[Dataset entries Boundary: Start]

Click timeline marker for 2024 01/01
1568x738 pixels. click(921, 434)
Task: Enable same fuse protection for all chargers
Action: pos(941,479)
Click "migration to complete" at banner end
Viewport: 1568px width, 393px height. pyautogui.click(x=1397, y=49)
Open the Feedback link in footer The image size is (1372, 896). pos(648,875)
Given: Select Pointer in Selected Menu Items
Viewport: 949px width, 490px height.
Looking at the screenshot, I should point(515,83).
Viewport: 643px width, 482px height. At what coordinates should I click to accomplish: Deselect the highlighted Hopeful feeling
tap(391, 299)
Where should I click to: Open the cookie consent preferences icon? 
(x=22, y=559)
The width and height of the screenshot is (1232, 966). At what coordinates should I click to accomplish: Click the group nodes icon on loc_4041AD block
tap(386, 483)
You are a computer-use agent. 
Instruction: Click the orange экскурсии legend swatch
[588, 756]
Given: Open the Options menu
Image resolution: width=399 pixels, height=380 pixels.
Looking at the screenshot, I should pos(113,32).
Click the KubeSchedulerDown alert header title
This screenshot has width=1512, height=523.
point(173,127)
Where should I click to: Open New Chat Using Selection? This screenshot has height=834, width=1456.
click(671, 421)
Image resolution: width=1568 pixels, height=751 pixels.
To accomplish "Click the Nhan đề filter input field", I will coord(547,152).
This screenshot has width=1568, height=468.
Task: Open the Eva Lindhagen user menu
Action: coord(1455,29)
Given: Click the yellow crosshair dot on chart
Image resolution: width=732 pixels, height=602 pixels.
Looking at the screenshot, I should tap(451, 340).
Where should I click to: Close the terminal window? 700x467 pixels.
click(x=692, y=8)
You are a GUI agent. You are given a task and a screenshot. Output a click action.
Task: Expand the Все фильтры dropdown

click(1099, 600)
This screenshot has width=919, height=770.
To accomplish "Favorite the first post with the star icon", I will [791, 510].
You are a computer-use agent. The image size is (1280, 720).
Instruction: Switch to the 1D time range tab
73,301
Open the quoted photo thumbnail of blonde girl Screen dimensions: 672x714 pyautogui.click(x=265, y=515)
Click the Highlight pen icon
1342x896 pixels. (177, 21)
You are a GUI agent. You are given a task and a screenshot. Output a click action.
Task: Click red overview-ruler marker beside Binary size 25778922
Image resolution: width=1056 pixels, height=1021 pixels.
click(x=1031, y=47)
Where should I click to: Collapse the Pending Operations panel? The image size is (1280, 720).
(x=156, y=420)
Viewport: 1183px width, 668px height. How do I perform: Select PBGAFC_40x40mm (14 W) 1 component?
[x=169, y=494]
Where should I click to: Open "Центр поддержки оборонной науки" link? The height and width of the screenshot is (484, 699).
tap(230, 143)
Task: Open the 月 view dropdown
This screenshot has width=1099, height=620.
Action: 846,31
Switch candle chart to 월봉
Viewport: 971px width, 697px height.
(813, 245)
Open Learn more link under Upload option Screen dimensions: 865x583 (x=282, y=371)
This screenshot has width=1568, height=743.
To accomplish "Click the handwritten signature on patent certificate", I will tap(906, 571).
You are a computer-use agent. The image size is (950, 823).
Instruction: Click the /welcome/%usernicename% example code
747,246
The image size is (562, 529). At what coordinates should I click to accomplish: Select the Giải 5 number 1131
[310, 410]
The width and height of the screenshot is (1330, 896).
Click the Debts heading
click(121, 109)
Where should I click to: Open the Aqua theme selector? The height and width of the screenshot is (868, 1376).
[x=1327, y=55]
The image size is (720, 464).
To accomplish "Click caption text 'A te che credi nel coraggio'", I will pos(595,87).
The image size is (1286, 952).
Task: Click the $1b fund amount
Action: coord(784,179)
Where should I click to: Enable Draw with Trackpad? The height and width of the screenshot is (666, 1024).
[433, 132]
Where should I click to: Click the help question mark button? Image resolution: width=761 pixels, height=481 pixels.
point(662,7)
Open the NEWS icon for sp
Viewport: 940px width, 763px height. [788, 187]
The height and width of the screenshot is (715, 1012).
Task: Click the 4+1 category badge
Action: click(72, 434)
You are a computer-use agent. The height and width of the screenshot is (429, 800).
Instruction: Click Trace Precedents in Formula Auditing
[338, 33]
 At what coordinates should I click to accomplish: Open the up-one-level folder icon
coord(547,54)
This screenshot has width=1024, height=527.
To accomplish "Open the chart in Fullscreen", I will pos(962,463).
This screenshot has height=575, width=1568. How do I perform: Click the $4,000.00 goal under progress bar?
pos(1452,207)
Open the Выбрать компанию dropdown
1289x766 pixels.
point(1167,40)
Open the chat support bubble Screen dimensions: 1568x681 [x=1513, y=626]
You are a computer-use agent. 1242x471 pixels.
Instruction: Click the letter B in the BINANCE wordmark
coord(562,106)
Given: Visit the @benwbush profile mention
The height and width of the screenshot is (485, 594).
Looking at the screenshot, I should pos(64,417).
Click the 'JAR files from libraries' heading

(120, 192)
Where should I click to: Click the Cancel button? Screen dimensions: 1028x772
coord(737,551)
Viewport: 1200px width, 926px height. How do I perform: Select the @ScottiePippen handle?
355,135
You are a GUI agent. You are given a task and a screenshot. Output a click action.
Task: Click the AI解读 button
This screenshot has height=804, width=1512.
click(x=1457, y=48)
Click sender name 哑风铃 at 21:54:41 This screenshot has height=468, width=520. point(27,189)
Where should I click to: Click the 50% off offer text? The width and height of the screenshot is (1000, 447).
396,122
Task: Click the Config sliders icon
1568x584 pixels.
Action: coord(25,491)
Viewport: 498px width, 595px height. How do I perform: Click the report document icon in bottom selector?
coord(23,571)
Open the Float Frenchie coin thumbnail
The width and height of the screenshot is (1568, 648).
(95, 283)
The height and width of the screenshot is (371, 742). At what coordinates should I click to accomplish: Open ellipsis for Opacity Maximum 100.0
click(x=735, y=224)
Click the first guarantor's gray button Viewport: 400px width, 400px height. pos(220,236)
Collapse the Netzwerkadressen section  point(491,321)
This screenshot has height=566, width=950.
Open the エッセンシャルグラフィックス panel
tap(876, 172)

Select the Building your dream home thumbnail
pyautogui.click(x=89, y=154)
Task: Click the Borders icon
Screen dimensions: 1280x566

[Dataset entries Boundary: End]

◆ Directions
Beginning of the records through the line with "Image resolution: width=1568": return that span exactly and stop there.

◆ Response box
Click timeline marker for 2024 01/01
1568x738 pixels. click(921, 434)
Task: Enable same fuse protection for all chargers
Action: pos(941,479)
Click "migration to complete" at banner end
Viewport: 1568px width, 393px height. pyautogui.click(x=1397, y=49)
Open the Feedback link in footer The image size is (1372, 896). pos(648,875)
Given: Select Pointer in Selected Menu Items
Viewport: 949px width, 490px height.
Looking at the screenshot, I should point(515,83).
Viewport: 643px width, 482px height. At what coordinates should I click to accomplish: Deselect the highlighted Hopeful feeling
tap(391, 299)
Where should I click to: Open the cookie consent preferences icon? 
(x=22, y=559)
The width and height of the screenshot is (1232, 966). At what coordinates should I click to accomplish: Click the group nodes icon on loc_4041AD block
tap(386, 483)
You are a computer-use agent. 
Instruction: Click the orange экскурсии legend swatch
[588, 756]
Given: Open the Options menu
Image resolution: width=399 pixels, height=380 pixels.
Looking at the screenshot, I should pos(113,32).
Click the KubeSchedulerDown alert header title
This screenshot has width=1512, height=523.
point(173,127)
Where should I click to: Open New Chat Using Selection? This screenshot has height=834, width=1456.
click(671, 421)
Image resolution: width=1568 pixels, height=751 pixels.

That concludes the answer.